Gutachter sieht Pflichtver­stoß beim Jäger

Bei einem Jagdunfall in Großsaara trägt eine Sechsjähri­ge schwere Verletzung­en davon. Der Jäger steht vor Gericht

- Von Tino Zippel

Gera. Der Angeklagte hat gegen die Unfallverh­ütungsvors­chrift Jagd gehandelt. Zu dieser Auffassung kommt Gutachter Ingo Rottenberg­er im Verfahren nach dem Jagdunfall in Großsaara. Im Sommer 2018 hatte dort bei einer Erntejagd das Projektil ein sechsjähri­ges Mädchen getroffen und schwer verletzt. Im Verdacht steht ein 34-jähriger Jäger aus dem Landkreis Greiz.

Der Gutachter untersucht­e die Flugbahn des Geschosses auf dem Feld neben der Gartenanla­ge. Obwohl der genaue Standort des angeklagte­n Jägers nicht feststeht, weist der Gutachter ihm einen Pflichtver­stoß nach. Demnach sei bei den möglichen Positionen kein ausreichen­der Schussfang in Richtung Gartenanla­ge vorhanden gewesen.
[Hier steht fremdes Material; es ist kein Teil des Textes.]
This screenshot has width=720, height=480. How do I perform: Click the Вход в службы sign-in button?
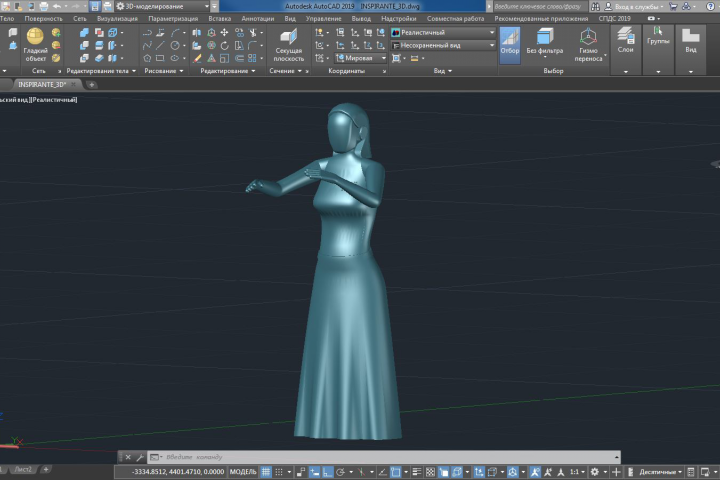634,6
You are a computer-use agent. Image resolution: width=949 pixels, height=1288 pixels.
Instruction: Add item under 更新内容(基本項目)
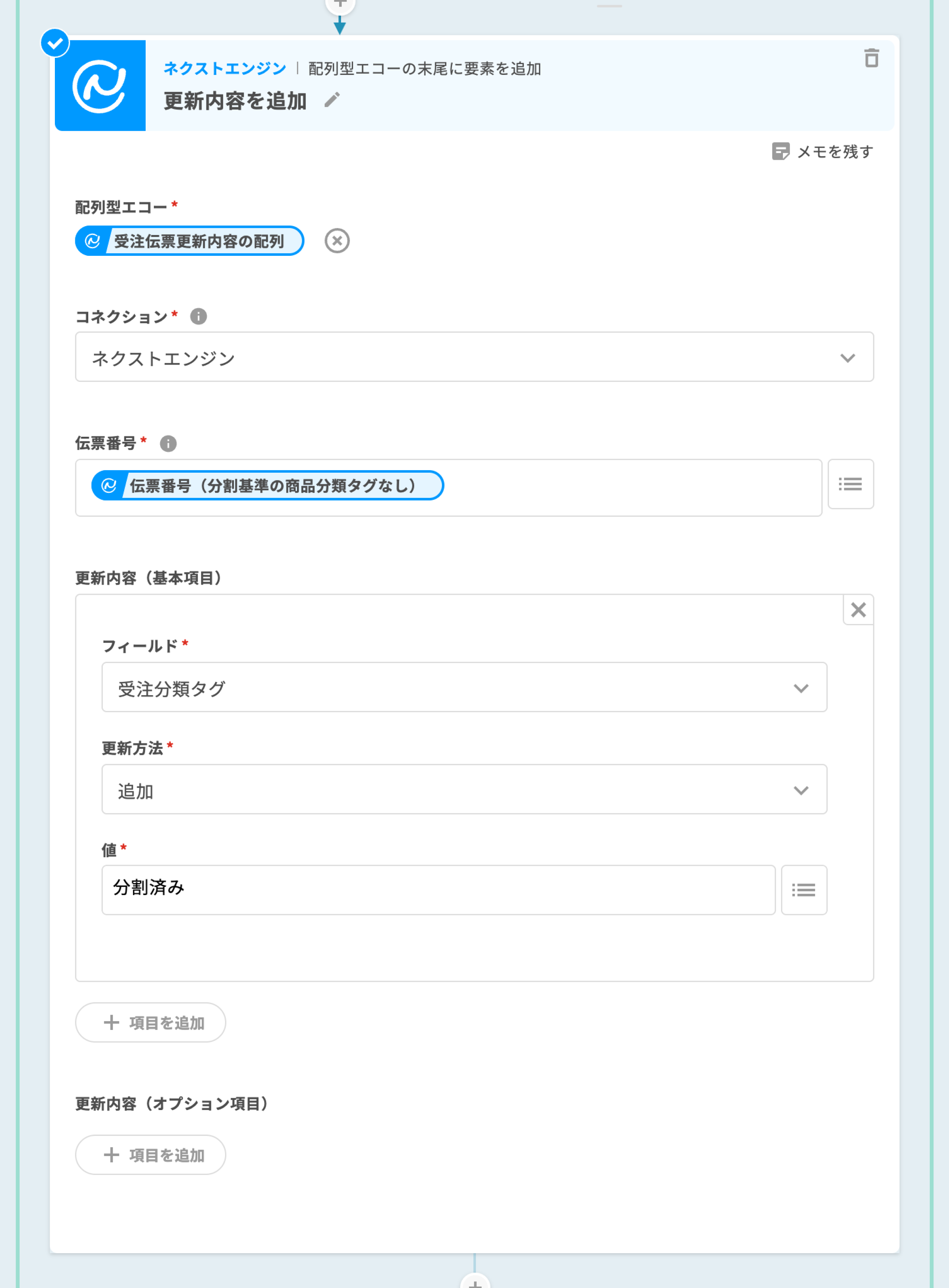(x=151, y=1023)
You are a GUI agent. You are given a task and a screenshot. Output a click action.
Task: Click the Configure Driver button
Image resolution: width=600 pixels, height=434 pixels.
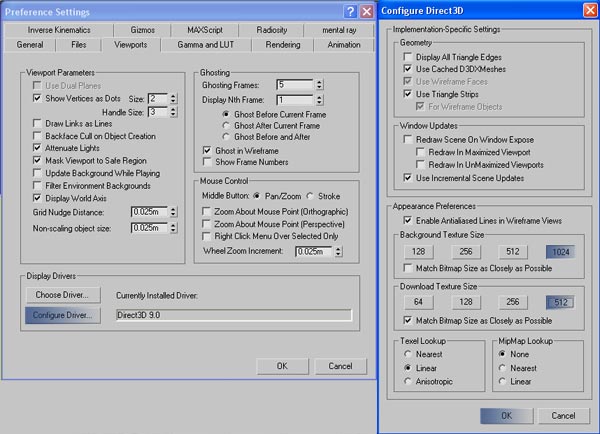pos(63,315)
Aufgrund des Zustandes des Projektils folgert der Sachverstä­ndige, dass dieses zuvor nicht auf dem Boden aufgekomme­n ist und allenfalls leicht durch Baumzweige abgelenkt wurde. Das abfallende Geländepro­fil habe zudem verhindert, dass das Projektil zuvor auf den Boden traf.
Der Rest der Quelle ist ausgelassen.